All fields are optional, but a good `description` is what makes a skill discoverable.
Common ones:

| Field                      | Purpose                                                                                                             |
| -------------------------- | ------------------------------------------------------------------------------------------------------------------- |
| `name`                     | Display label in skill listings. Defaults to the directory name.                                                    |
| `description`              | **The trigger.** What the skill does and *when* to use it.

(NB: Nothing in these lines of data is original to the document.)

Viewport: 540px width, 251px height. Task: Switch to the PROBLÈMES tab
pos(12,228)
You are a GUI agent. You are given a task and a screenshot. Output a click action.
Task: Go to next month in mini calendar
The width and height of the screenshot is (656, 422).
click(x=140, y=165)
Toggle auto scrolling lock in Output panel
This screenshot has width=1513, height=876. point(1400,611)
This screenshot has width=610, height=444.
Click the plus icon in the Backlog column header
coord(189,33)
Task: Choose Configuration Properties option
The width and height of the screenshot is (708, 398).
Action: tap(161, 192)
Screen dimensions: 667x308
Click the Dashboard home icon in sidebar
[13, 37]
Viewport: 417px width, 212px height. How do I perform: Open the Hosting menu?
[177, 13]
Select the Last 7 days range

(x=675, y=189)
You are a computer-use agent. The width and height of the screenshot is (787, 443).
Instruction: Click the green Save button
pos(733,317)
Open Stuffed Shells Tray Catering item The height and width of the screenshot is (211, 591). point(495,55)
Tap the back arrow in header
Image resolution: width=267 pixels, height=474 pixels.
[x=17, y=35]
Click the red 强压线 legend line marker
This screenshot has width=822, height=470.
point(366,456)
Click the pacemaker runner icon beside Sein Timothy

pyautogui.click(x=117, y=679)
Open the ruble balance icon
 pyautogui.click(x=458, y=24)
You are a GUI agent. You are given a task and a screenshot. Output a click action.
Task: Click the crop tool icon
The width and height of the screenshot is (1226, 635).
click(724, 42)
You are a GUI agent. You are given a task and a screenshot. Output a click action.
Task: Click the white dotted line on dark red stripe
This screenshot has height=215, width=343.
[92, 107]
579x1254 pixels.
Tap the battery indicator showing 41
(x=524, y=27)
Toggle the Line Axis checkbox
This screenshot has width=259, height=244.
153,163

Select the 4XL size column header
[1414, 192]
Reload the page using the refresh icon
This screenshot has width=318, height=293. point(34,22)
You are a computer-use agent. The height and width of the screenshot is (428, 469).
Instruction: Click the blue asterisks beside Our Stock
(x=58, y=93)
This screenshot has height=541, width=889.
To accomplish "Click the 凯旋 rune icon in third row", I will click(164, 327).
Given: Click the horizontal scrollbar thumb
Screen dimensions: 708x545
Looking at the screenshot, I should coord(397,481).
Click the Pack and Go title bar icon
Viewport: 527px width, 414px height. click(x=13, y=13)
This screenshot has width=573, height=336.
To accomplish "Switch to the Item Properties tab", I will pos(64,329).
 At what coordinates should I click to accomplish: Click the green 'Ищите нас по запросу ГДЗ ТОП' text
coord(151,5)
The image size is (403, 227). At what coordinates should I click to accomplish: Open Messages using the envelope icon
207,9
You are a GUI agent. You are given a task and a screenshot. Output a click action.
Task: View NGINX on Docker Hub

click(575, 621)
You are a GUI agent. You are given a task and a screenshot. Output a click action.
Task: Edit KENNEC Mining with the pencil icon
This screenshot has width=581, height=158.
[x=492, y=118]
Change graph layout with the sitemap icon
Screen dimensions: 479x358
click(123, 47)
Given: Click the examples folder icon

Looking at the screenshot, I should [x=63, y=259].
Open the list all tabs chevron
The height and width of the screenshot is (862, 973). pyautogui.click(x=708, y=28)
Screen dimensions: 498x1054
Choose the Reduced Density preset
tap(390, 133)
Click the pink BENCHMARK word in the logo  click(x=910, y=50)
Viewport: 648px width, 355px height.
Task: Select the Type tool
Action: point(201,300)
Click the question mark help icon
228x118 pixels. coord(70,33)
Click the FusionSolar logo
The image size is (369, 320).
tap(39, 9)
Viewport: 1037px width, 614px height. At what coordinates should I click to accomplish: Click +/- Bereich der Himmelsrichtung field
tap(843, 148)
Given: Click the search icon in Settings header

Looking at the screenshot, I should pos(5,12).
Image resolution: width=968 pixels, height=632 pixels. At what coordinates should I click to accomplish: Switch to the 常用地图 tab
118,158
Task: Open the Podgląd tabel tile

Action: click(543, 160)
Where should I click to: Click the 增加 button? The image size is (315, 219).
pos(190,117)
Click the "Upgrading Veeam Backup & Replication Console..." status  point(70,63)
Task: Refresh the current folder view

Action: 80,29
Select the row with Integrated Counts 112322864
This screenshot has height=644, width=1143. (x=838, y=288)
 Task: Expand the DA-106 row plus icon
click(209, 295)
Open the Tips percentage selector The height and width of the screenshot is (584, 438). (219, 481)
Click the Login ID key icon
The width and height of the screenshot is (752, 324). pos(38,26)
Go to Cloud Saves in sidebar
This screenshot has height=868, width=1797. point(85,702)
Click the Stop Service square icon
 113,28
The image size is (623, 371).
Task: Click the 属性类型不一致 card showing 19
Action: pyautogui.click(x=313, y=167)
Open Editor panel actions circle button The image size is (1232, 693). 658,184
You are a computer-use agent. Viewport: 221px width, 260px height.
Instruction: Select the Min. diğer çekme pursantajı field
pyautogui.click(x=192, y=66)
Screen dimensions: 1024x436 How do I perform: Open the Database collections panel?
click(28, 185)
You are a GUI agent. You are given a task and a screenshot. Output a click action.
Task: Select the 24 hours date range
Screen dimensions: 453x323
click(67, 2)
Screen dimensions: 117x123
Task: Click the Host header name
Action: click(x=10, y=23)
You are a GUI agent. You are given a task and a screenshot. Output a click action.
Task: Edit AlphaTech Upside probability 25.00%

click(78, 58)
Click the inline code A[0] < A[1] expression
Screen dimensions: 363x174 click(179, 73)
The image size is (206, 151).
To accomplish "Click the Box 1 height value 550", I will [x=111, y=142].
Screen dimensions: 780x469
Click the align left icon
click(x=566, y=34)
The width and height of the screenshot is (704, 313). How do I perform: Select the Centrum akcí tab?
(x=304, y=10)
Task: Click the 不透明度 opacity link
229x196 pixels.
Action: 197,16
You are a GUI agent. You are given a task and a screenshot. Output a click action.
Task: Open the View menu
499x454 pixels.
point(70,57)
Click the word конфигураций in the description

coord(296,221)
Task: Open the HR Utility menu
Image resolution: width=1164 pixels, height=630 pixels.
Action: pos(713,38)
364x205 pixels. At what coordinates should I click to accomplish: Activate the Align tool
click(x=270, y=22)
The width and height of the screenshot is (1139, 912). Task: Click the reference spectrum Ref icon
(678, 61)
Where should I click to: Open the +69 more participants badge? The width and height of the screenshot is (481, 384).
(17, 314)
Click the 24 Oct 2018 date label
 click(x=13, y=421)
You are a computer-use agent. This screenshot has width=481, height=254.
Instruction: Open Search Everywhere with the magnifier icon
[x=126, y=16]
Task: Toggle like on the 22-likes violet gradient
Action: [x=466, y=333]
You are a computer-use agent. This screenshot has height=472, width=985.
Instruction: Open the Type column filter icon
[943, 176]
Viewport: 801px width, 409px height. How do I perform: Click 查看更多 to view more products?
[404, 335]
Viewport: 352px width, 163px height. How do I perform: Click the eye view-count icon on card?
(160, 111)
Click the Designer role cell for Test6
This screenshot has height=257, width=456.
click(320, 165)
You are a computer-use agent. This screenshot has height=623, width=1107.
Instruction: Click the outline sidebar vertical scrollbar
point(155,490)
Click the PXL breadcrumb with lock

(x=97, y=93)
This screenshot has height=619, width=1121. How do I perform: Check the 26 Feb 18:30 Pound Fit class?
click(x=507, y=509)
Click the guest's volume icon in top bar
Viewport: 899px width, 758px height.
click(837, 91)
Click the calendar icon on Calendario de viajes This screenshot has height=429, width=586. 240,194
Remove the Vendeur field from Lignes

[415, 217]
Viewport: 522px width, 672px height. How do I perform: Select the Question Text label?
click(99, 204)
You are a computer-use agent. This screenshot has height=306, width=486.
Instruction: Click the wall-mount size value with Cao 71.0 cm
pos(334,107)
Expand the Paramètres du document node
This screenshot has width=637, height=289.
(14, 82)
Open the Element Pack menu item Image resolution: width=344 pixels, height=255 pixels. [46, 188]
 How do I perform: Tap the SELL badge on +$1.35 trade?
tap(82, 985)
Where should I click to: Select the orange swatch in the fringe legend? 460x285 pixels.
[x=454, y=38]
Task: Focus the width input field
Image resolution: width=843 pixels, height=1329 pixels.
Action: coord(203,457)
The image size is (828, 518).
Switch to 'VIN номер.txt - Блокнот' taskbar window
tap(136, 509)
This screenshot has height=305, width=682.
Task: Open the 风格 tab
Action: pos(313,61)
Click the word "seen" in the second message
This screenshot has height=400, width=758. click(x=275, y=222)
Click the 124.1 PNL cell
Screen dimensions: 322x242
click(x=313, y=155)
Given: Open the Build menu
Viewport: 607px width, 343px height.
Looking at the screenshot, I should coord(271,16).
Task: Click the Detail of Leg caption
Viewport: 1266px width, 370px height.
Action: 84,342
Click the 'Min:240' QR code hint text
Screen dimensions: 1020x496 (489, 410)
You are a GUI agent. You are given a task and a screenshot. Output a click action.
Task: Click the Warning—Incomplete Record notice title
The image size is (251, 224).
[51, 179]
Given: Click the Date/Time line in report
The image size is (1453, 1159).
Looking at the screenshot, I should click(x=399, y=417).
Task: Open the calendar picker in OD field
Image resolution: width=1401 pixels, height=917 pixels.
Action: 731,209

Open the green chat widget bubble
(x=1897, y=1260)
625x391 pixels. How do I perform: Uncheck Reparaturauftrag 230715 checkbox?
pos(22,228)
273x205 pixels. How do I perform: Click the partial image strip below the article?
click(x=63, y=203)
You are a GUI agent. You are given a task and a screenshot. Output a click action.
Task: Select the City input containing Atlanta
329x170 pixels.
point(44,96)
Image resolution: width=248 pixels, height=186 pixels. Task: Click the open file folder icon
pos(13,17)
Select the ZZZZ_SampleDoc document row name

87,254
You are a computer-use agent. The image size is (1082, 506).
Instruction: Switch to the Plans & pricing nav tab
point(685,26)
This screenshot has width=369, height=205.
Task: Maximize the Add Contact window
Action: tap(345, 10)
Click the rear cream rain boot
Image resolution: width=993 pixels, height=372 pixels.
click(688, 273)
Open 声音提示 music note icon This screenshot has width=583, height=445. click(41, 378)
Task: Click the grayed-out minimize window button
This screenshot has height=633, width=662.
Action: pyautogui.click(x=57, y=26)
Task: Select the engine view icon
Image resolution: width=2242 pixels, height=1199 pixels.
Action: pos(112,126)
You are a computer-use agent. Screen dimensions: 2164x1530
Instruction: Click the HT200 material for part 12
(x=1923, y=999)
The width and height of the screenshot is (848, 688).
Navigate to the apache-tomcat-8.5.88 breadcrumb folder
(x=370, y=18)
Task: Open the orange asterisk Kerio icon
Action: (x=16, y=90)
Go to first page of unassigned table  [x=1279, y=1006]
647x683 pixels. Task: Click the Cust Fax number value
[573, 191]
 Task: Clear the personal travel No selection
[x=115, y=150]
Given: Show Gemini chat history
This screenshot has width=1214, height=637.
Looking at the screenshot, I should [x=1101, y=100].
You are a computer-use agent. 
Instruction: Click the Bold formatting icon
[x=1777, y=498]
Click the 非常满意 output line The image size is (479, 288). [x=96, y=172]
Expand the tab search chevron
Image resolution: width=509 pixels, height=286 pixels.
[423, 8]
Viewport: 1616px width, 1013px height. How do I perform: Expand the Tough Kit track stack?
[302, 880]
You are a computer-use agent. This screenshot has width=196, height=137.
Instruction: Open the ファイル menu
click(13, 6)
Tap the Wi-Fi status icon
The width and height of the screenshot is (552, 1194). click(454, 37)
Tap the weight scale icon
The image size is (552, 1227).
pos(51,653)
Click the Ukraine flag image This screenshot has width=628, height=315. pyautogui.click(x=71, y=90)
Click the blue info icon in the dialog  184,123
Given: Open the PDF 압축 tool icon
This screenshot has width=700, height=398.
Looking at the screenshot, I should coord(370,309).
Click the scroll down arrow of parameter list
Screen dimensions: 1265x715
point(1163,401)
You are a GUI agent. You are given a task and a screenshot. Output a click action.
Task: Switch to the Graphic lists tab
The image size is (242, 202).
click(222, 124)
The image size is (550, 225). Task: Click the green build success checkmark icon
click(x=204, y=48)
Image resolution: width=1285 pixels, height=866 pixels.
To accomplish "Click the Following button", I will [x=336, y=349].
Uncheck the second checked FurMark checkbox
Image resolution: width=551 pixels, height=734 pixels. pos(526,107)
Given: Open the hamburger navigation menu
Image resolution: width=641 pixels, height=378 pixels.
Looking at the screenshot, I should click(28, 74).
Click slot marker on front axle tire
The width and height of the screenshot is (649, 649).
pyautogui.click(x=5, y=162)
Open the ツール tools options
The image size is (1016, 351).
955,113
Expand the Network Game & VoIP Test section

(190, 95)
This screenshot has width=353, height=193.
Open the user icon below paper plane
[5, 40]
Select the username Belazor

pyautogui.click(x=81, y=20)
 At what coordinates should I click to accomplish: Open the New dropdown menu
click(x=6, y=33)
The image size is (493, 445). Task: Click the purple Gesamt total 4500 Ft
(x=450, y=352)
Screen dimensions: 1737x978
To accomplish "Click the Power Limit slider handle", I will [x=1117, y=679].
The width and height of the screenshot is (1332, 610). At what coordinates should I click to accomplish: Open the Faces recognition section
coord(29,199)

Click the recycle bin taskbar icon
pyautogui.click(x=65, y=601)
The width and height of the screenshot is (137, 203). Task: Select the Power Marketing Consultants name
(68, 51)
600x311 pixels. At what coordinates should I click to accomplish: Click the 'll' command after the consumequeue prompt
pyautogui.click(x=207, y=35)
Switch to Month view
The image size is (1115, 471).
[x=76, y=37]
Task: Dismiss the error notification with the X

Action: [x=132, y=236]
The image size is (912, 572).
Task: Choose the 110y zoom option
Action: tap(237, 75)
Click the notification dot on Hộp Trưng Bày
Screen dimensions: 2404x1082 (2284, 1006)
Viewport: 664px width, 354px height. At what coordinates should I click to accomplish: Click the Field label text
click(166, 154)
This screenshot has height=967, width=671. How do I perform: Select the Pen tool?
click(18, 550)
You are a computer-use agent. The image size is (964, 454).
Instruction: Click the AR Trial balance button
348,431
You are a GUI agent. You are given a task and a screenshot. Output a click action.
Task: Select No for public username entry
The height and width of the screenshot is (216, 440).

Claude reads this to decide whether to invoke the skill. |
| `when_to_use`              | Extra triggering context, appended to the description (shares the same character budget).                           |
| `allowed-tools`            | Tools Claude may use without a permission prompt while the skill is active.                                         |
| `disable-model-invocation` | `true` = the skill only runs when a human types `/name` (good for destructive or deploy-style tasks).               |
| `argument-hint`            | Autocomplete hint, e.g. `[module-name]`.                                                                            |

<Note>
  The **slash command comes from the directory name**, not the `name` field — e.g.
  `.claude/skills/scaffold-module/SKILL.md` is invoked as `/scaffold-module`. Use a clear,
  kebab-case directory name.
</Note>

## Writing a good description

The `description` is the single most important line — it's the only part of the skill
always in context, and it's how Claude decides when to reach for the skill.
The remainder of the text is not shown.